Thursday, December 10, 2009

Pets and the Neurotic

I don't know if pets are only a mirror to their 'masters' or if owning a pet makes you crazy, but I know that sanity is usually in short supply during the work week, and the cat and dog mirror my sentiments. Usually, since the dog goes with me to work, she comes home and crashes and the cat... well, he's usually crashed. But lately, both cat and dog have been acting out.

The dog has decided that she wants to sleep on the bed. This is commonplace for many well meaning, otherwise sane people I know, but this is gross to me. I see what she rolls around in, and I know what she thinks is perfume - I don't want that in the same place I go into deep REM. This is compounded with the problem that there is no room. My cat has always slept with me and the hubby, which has never been a huge problem (hey, he doesn't roll around in his litter-box,) but now that my daughter has come into the picture, our little bed is really crowded. We do not need another animal in the bed, furry or not.

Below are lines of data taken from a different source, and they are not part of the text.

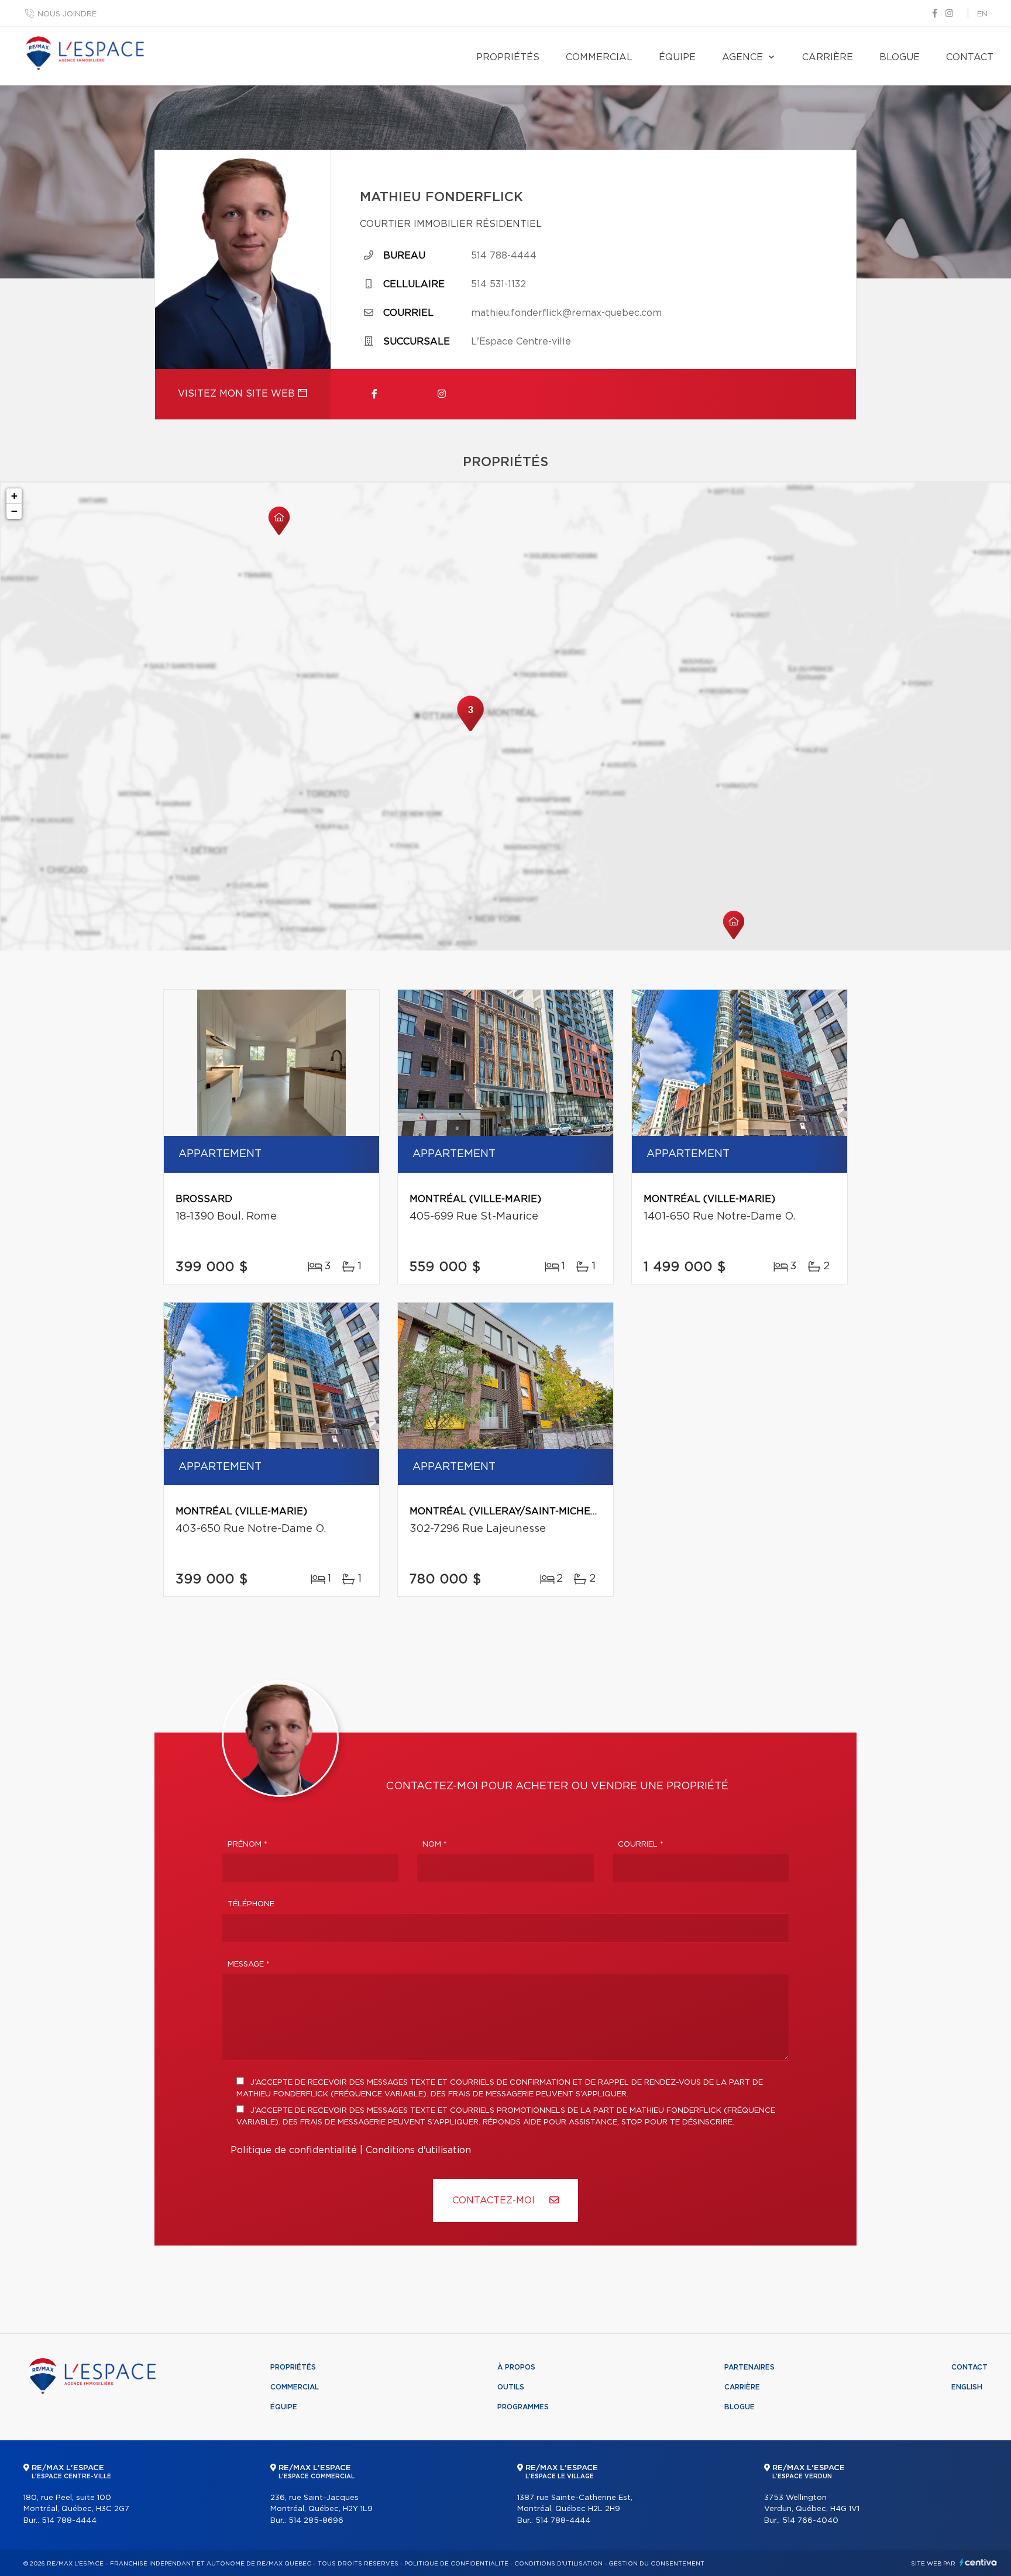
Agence (742, 57)
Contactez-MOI (495, 2200)
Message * (249, 1964)
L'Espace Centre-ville (521, 341)
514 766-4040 (810, 2521)
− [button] (14, 511)
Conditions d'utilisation (418, 2150)
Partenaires (749, 2367)
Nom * (434, 1844)
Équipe (677, 57)
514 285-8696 (315, 2521)
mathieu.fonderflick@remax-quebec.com (566, 313)
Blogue (899, 57)
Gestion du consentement (656, 2564)
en (982, 14)
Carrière (827, 57)
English (966, 2387)
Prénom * (247, 1844)
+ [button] (14, 496)
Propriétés (507, 57)
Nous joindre (67, 14)
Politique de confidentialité (294, 2150)
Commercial (599, 57)
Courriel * (640, 1844)
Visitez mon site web (238, 393)
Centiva (978, 2562)
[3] (470, 729)
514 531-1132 (498, 284)
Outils (510, 2387)
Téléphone (251, 1904)
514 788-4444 (504, 255)
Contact (969, 57)
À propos (516, 2367)
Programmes (523, 2406)
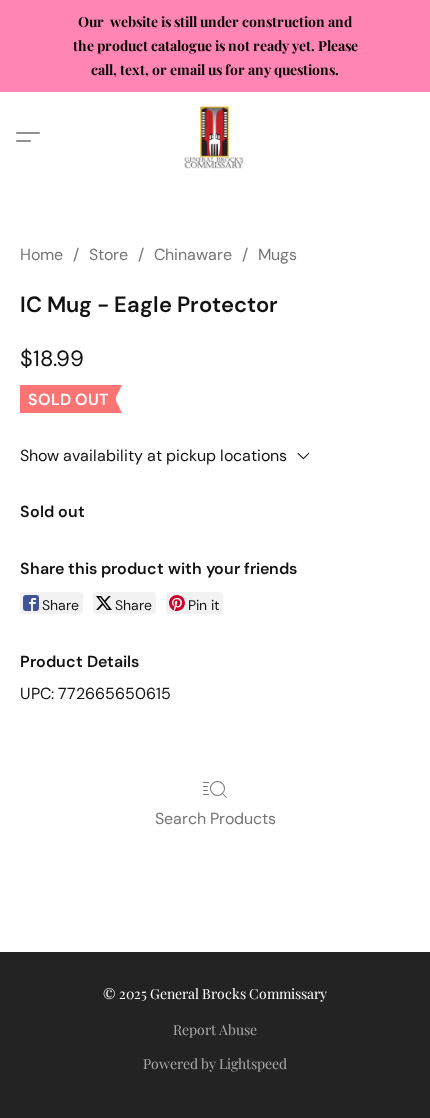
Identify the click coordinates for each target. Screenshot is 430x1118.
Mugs (277, 254)
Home (41, 254)
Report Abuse (215, 1029)
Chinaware (193, 254)
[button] (215, 137)
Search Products (215, 818)
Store (108, 254)
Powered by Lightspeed (215, 1063)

But she does not see it this way. She has been convinced that she is a little lap dog since she was a puppy, and now that she is 60 pounds, she still is not aware of her girth. She just sees the baby, the cat, my husband and me enjoying a night of nursing while she gets the rug. But my dog is not a pacifist. Oh no. Passive-aggressive, maybe, but she is not going to just roll over and play dead on this issue. Now, any time she gets a chance, she goes and sneaks a nap on the bed, making my OCD husband paranoid.

Now, if this was it, I think we would be okay but no. The cat has now developed a penchant for baby socks. Yes, baby socks. I go through all this trouble to pair and ball up my infant daughter's socks, and the cat goes through an equal amount of trouble to stalk them down and bat them onto the floor. I did have them in a convenient basket until I woke up one morning to find the basket half empty and socks everywhere. I tried covering the basket up to no avail. I tried putting them into the drawer, and in walks the cat with Snoopy Socks in his mouth like he just killed them.

Maybe a person is already crazy if they get an animal, expecting it to be loyal and loving and sit on your lap only when it is convenient to you and greet you at the door. I will admit, as long as you are willing to accept compromises, you can get an animal to do most of those things, but forget it being convenient to you. It is a wonderful thing; however, just as there is never such thing as a completely sane human, we can never have a completely sane/normal/predictable cat/dog/pet.

(And we thought the shedding would be the most of our worries.)